The Art behind Reconfigurable and Adaptive Computing Systems (RESCHIP4EU)

The complexity of modern computing systems is rapidly increasing. Programmers must manage highly sophisticated architectures that demand advanced skills and careful tuning to achieve optimal performance. Yet, as conditions change dynamically and unpredictably, it is no longer sustainable to rely solely on human intervention. Systems must instead become self-aware and adaptive, capable of adjusting autonomously to evolving environments.

About this course

This course explores these challenges by embracing reconfigurable and adaptive computing technologies, where both hardware and software can modify their behaviour at runtime. Students will discover how systems can adapt to new workloads, environmental conditions, and user needs, and how such adaptability can be achieved through reconfigurable architectures and dynamic design methodologies.

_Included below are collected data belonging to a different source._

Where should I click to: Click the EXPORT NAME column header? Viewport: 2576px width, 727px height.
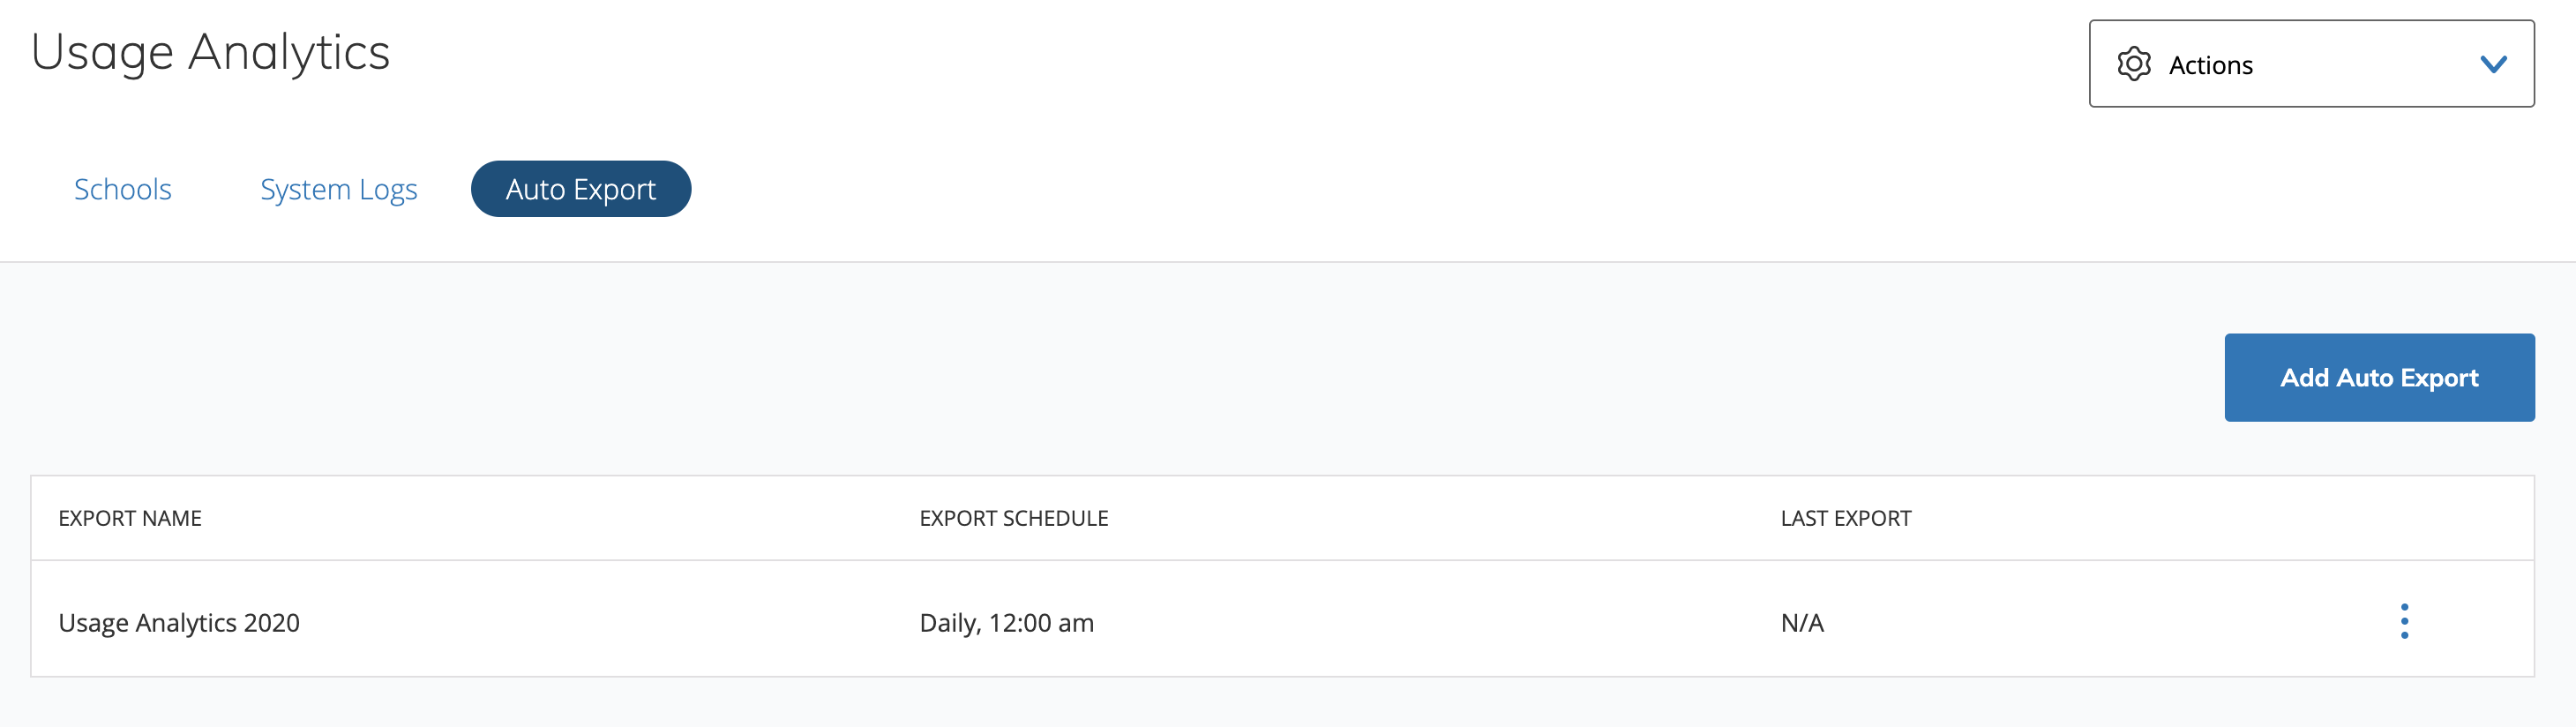tap(130, 518)
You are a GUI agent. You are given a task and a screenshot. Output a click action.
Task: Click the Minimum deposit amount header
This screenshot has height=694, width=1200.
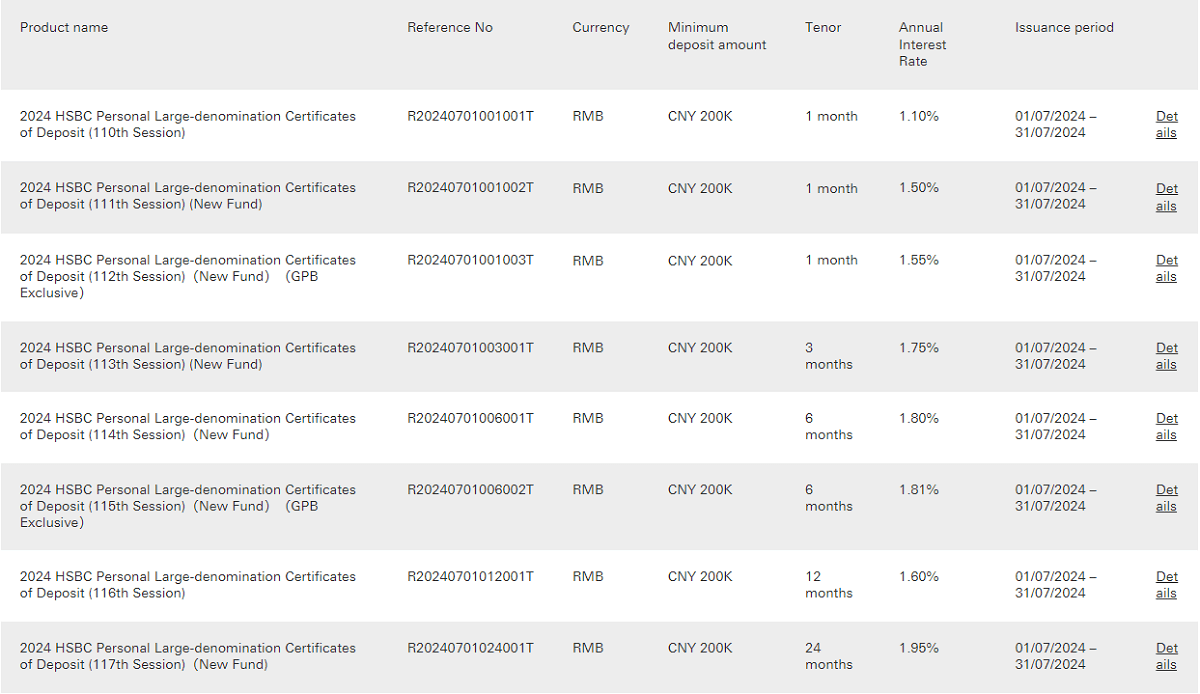(x=717, y=36)
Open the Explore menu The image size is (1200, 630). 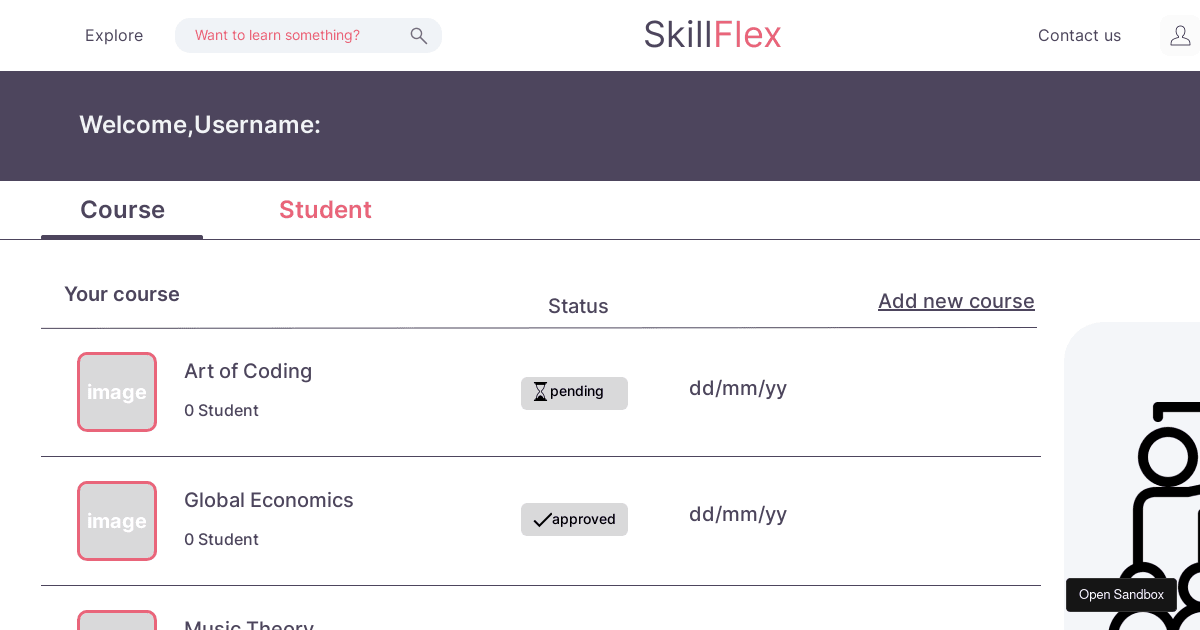[x=114, y=36]
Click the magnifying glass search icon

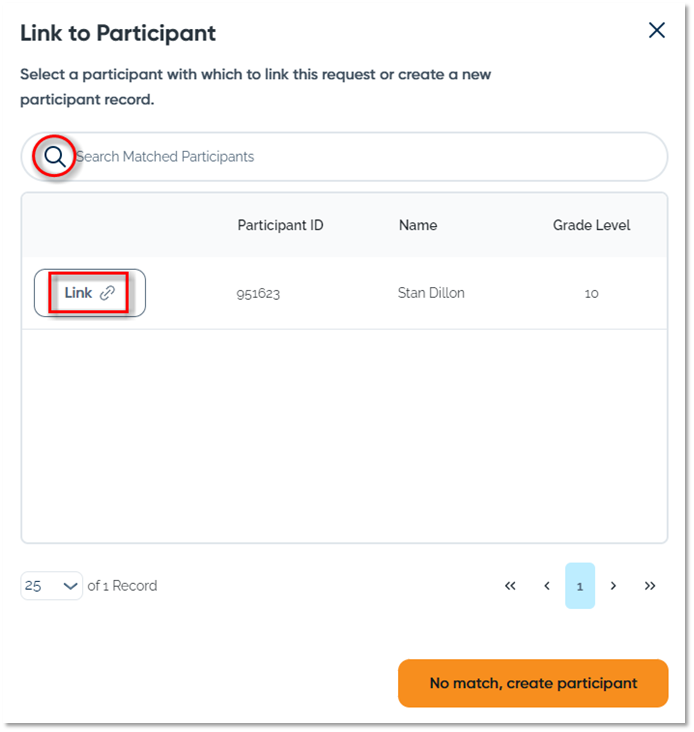54,157
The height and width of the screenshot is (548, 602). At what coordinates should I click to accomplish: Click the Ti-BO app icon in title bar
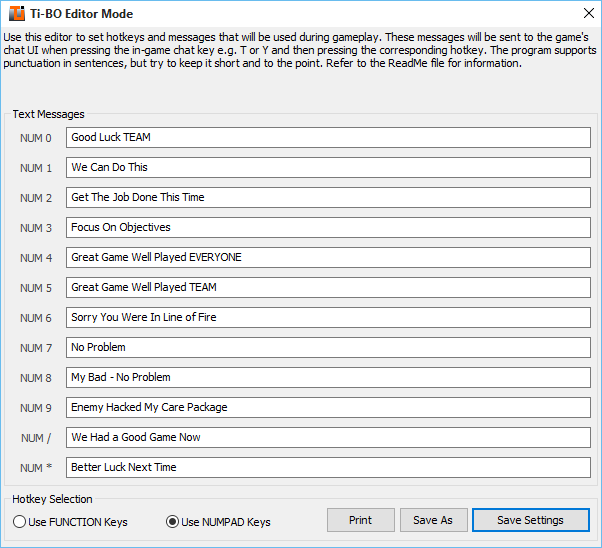pos(17,15)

The course is designed for anyone curious about how computing systems can learn, evolve, and self-optimise. 

It provides a foundational understanding of:

• The principles of adaptive and reconfigurable computing and their role in modern system design.
• How reconfigurability enables runtime flexibility, performance optimization, and energy efficiency.
• he trade-offs and design decisions involved in developing adaptive systems.
• New application domains, from communication and computing to embedded and consumer electronics, increasingly require systems that remain flexible even after deployment. Reconfigurable Systems-on-Chip (SoCs), combining processors with reconfigurable fabrics, represent one of the most promising paths forward. Their ability to alter functionality at runtime opens new opportunities but also introduces challenges in hardware/software co-design, dynamic reconfiguration, and design space exploration.

Course structure

• Introduction to Adaptive Computing Systems – Motivation for adaptability; dynamic behaviour in computing systems; examples of reconfiguration in everyday technologies. 
• FPGA Computing Systems Overview – Introduction to FPGAs; configurable logic blocks, interconnects, and bitstream configuration; FPGA-based reconfigurable computing principles. 
• Hardware/Software Co-design and Reconfigurability – Interaction between hardware and software layers; CAD improvements for reconfigurable computing; SoC and multi-chip reconfiguration models. 
• Runtime Management and Partial Dynamic Reconfiguration – Principles and classification of runtime reconfiguration; managing reconfiguration overhead; bitstream relocation and virtual homogeneity. 
• System Design Space Exploration – Exploring performance, area, and energy trade-offs in adaptive systems; methodologies for runtime adaptability; use cases and scenarios where reconfiguration improves efficiency. 
• Hands-on Examples and FPGA Demonstrations – Simplified FPGA configuration exercises; bitstream generation and manipulation; runtime adaptation examples. 
• Complex Adaptive Systems and Future Directions – Adaptive architectures as living systems; trends in self-reconfigurable hardware and autonomic computing; sustainability and long-term adaptability. 
• Closing Remarks and Reflections – The future of adaptive computing; societal and technological implications of self-aware systems. 

Learning outcomes

By the end of the course, students will:

• Understand the key concepts behind reconfigurability and adaptability in computing systems.
• Learn about the mechanisms, tools, and methodologies for designing adaptive architectures.
• Be introduced to dynamically self-reconfigurable systems, their enabling technologies, and the challenges they present.

Further details 

This course is developed in the context of the RESCHIP4EU project, with the support of the Digital Europe Programme of the European Union. 

Reinforcing Skills in Chips Design for Europe (RESCHIP4EU) aims to support the excellence of EU higher education around embedded systems design in a holistic way, from silicon via System-on-Chip design and manufacturing to smart and safety-critical platform and application software.